Problems and tasks:
1/ Answer these questions using the court opinion extract.
(a) On what date was the case decided?
(b) Which circuit judge wrote the opinion?
(c) Which company took part as intervenor?
2/ Reproduce the part of the court opinion extract that opens with the words containing "CourtU.S. Court of" and closes with "brief, for petitioner.".
3/ Go on with the court opinion extract, starting after its final sentence.

Text extract:

»»

North American Airlines v. Civil Aeronautics Board

Citation228 F.2d 432,97 US App. DC 85
Decision Date23 June 1955
Docket NumberNo. 12041.,12041.
PartiesNORTH AMERICAN AIRLINES, Inc., Petitioner, v. CIVIL AERONAUTICS BOARD, Respondent, American Airlines, Inc., Intervenor.
CourtU.S. Court of Appeals — District of Columbia Circuit

Mr. Hardy K. Maclay, Washington, D. C., with whom Mr. Walter D. Hansen, Washington, D. C., was on the brief, for petitioner.

Mr. Gerald F. Krassa, Attorney, Civil Aeronautics Board, of the bar of the Court of Appeals of New York, pro hac vice, by special leave of Court, with whom Messrs. Emory T. Nunneley, Jr., General Counsel, Civil Aeronautics Board, John H. Wanner, Associate General Counsel, Civil Aeronautics Board, and James L. Highsaw, Jr., Chief, Litigation and Research Division, Civil Aeronautics Board, were on the brief, for respondent. Messrs. O. D. Ozment, Attorney, Civil Aeronautics Board, and Charles H. Weston, Attorney, Department of Justice, also entered appearances for respondent.

Mr. Howard C. Westwood, Washington, D. C., with whom Messrs. John W. Douglas, New York City, and Jerome Ackerman, Washington, D. C., were on the brief, for intervenor.

Before PRETTYMAN, FAHY and DANAHER, Circuit Judges.

DANAHER, Circuit Judge.

Petitioner asks review of a Board order which denied petitioner's application for authority to engage in air transportation under the name North American Airlines, Inc., and which further ordered the petitioner, "its successors, assignees, representatives, agents, officers and employees . . . to cease and desist from engaging in air transportation under the names North American Airlines, Inc., North American Airlines, North American, or any combination of the word `American.'"

««

Extracted material:

»»

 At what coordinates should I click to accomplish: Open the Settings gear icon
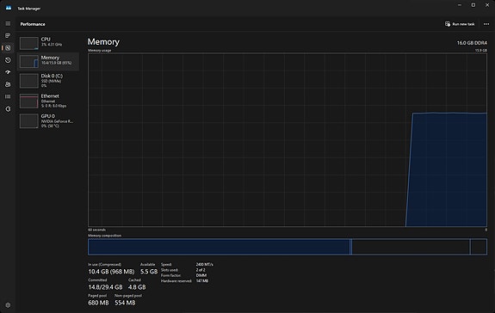(8, 304)
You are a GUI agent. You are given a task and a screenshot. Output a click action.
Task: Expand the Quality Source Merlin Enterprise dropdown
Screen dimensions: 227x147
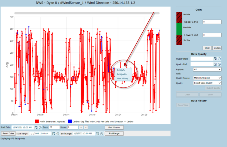pyautogui.click(x=207, y=78)
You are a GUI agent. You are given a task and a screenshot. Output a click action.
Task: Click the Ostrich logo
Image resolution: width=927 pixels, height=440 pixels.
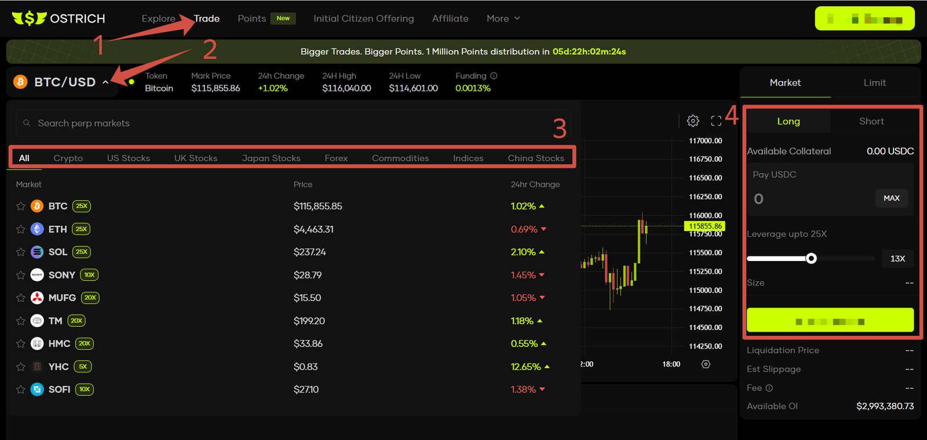pyautogui.click(x=59, y=19)
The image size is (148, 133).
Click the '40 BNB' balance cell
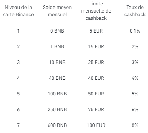(x=57, y=78)
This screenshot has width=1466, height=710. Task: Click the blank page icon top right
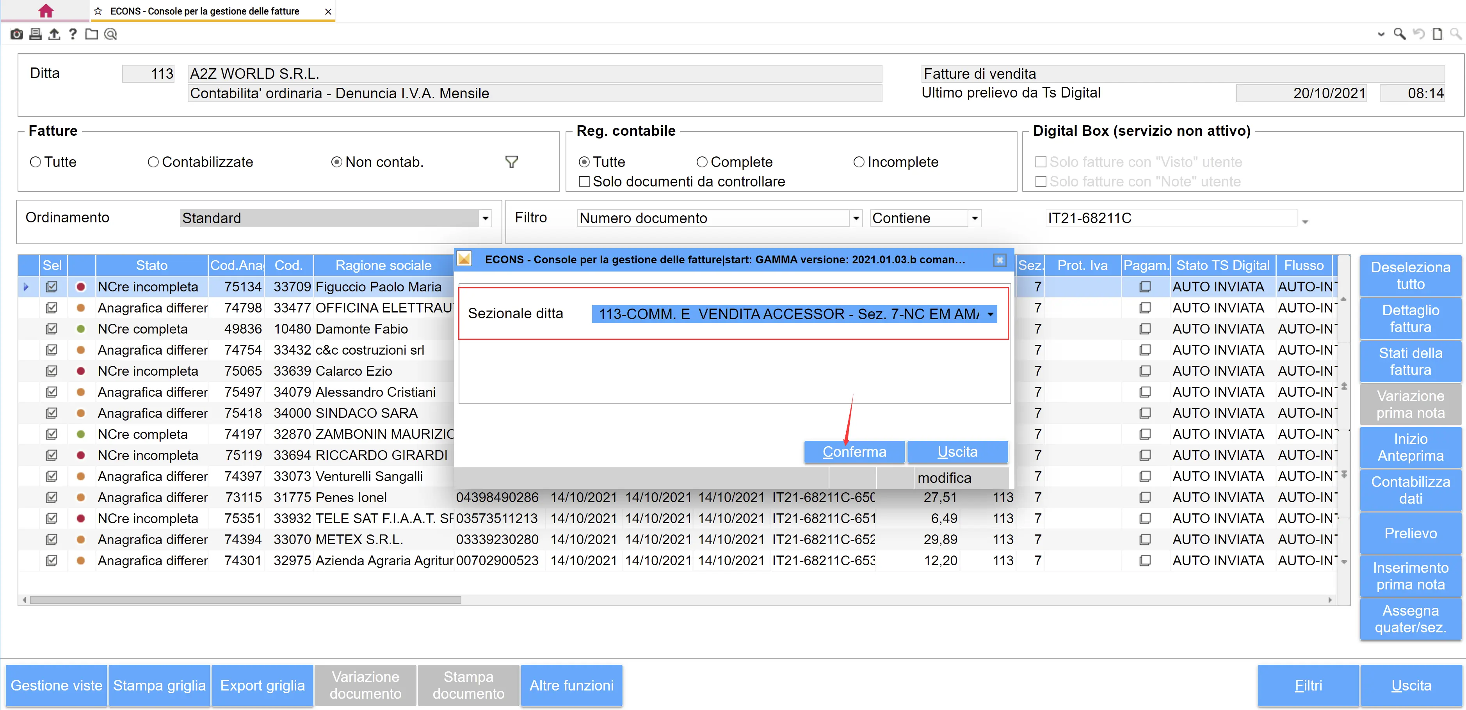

««

Outputs in order:
1/
(a) 23 June 1955
(b) Danaher
(c) American Airlines, Inc.

2/
CourtU.S. Court of Appeals — District of Columbia Circuit

Mr. Hardy K. Maclay, Washington, D. C., with whom Mr. Walter D. Hansen, Washington, D. C., was on the brief, for petitioner.

3/
Petitioner, holder of Letter of Registration No. 528 issued to Twentieth Century Airlines, Inc., July 22, 1947, is an irregular air carrier engaged in air transportation primarily between New York, Chicago, Kansas City and Los Angeles. About May 21, 1951, petitioner commenced operations under the trade names of North American Airlines and North American, and on March 3, 1952, petitioner changed its corporate name to North American Airlines, Inc. By letter dated March 11, 1952, petitioner advised the Board of its change of name and sought reissue of its Letter of Registration accordingly. Without then acting upon petitioner's application, the Board on August 19, 1952, amended its regulations to provide that on and after November 15, 1952, an irregular carrier might hold out to the public and perform air transportation services only in the name appearing in its Letter of Registration.

The Board's introductory comment to its new Economic Regulations, § 291.28 pointed out that where good will had been established in a name by use thereof, the Board would deny permission to continue such name only in cases where it believed that a violation of § 411 of the Act1 might be involved and where such fact had been established after notice and opportunity for a hearing. On October 6, 1952, petitioner, pursuant to the new regulation, applied to the Board for authorization to conduct its operations under its corporate name rather than as Twentieth Century Airlines, Inc. In support of its application, petitioner set out that it had invested "substantial" sums of money in the name North American Airlines and had established "substantial" good will in that name at a time when there was no Board regulation of the names of air carriers.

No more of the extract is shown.